Every morning, 14-year-old Qasim leaves his family’s home in Sanaa not with a schoolbag, but with an empty sack. He spends his days combing the streets of the Yemeni capital for discarded plastic bottles, hauling them to recycling points where a full sack earns him up to 1,500 Yemeni riyals — roughly three US dollars. His 12-year-old brother, Asem, works alongside him.
Qasim dropped out of government school in 2024 after completing fourth grade. Asem followed in 2025. Neither boy expects to return. Their father, Abdu, 48, has worked as a daily wage labourer in Sanaa since the war began in 2014 and has not left the city since. The family of six depends on whatever income its members can piece together each day.
"I want to learn a trade — painting, carpentry, welding," Qasim has said, his ambitions shaped entirely by economic necessity rather than academic aspiration. For millions of Yemeni children, the classroom has become a luxury the country can no longer afford to offer.
UNICEF estimates that 3.2 million school-aged children in Yemen are currently out of school. A further 1.5 million displaced children are considered at risk of permanent dropout — a cohort that, if lost entirely to the education system, would represent a generational wound with consequences stretching decades beyond any eventual peace settlement.
The scale of physical destruction compounds the crisis. Save the Children documents more than 2,400 schools across Yemen that are destroyed, partially damaged, or repurposed for non-educational use. In Houthi-controlled northern Yemen, public servants and teachers have gone unpaid for years. Even in government-held territories, teacher salaries arrive irregularly if at all. Fatima Saleh, a schoolteacher in Sanaa, is among the educators continuing to work under conditions of profound financial precarity.

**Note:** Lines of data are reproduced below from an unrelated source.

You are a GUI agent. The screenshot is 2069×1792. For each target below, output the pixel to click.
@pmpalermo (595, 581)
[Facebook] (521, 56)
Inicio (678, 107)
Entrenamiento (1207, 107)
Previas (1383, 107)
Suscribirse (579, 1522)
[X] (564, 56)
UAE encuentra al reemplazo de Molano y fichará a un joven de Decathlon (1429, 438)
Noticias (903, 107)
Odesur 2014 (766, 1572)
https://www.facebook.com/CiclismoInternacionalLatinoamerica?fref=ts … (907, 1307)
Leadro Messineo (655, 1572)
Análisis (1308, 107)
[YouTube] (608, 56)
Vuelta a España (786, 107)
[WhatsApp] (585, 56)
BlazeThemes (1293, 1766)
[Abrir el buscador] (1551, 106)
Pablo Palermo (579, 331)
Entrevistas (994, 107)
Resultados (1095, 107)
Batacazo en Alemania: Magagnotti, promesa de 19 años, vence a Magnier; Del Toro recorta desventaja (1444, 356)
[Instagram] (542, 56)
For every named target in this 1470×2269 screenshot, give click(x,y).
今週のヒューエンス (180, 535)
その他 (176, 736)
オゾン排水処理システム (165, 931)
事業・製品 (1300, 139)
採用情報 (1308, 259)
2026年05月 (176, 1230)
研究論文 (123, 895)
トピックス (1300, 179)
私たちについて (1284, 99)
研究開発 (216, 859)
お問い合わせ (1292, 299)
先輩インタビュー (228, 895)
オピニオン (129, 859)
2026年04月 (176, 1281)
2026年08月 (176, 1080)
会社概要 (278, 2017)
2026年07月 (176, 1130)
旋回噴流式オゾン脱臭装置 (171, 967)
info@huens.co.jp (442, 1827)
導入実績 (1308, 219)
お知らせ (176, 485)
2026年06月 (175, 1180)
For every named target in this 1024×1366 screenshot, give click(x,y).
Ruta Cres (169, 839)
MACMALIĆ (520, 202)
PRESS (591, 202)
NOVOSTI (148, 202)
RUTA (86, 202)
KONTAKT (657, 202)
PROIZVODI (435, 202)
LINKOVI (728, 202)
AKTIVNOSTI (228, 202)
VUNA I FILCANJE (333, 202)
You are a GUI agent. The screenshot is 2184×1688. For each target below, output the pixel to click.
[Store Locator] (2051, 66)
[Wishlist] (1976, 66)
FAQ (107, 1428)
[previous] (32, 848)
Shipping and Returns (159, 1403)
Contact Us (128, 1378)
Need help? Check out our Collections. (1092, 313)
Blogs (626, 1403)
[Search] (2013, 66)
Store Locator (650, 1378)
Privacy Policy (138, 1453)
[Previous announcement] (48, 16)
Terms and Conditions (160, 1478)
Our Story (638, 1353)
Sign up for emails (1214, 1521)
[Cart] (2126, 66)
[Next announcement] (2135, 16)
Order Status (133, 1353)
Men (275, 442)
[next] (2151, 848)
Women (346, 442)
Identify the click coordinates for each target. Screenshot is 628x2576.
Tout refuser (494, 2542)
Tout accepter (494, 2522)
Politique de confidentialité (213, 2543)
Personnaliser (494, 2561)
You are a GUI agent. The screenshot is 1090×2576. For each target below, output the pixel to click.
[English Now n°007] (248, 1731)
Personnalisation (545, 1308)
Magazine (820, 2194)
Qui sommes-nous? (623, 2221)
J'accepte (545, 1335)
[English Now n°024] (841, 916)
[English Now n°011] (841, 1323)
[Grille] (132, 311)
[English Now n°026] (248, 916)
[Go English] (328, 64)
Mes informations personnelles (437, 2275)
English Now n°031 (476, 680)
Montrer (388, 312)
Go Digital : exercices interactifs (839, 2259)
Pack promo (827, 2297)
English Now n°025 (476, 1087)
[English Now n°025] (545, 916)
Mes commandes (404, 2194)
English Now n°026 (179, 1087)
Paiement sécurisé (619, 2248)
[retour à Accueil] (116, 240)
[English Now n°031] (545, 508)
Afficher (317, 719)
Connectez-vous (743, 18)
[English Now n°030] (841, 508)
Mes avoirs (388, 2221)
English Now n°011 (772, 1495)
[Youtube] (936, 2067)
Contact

The economic backdrop is catastrophic. Waed Badhib, Yemen’s Minister of Planning and International Cooperation, has stated that the war has inflicted losses exceeding $250 billion on the national economy. The country’s unemployment rate has climbed to 35 percent — a figure that helps explain why families like Qasim’s have little choice but to pull children from school and send them to work.
Yemen has been locked in conflict for more than a decade, pitting Iran-backed Houthi forces against a Saudi-backed government. A ceasefire brokered in April 2022 largely halted active fighting along front lines, offering a fragile pause in hostilities. Yet the structural damage to Yemen’s institutions — its schools, its civil service, its economy — has continued to deepen. International aid organisations, which once helped fill critical gaps, have significantly scaled back their activities in the country.
Mahmoud al-Bukari, an academic and deputy head of the social affairs labour office in Taiz, and Afrah al-Humaiqani, a sociology professor based in Aden, are among researchers tracking the social consequences of prolonged educational exclusion. Mohammed Abdu al-Samei, a journalist and researcher focused on social issues, has also documented the widening gap between Yemen’s children and any realistic path back to formal education.
The pattern playing out in Qasim’s family is replicated across the country. Child labour, once a marginal phenomenon, has become a survival strategy for households stripped of adult income by death, displacement, or unemployment. Boys collect bottles, carry loads, or apprentice in workshops. Girls face additional risks, including early marriage, as families seek to reduce the number of dependants they must feed.
What makes Yemen’s educational crisis particularly acute is its self-reinforcing nature. Teachers who are not paid stop teaching. Schools that are damaged are not repaired. Children who leave school at ten or twelve rarely return. The longer the crisis persists, the harder any recovery becomes — and the more certain it is that an entire generation will enter adulthood without the skills or credentials needed to rebuild a functioning state.
For Qasim, the calculus is already settled. Three dollars a day, earned bottle by bottle through Sanaa’s streets, is the present reality. A trade — something tangible, learnable without a classroom — is the most he allows himself to hope for. The future his country might have offered him has, for now, been deferred indefinitely.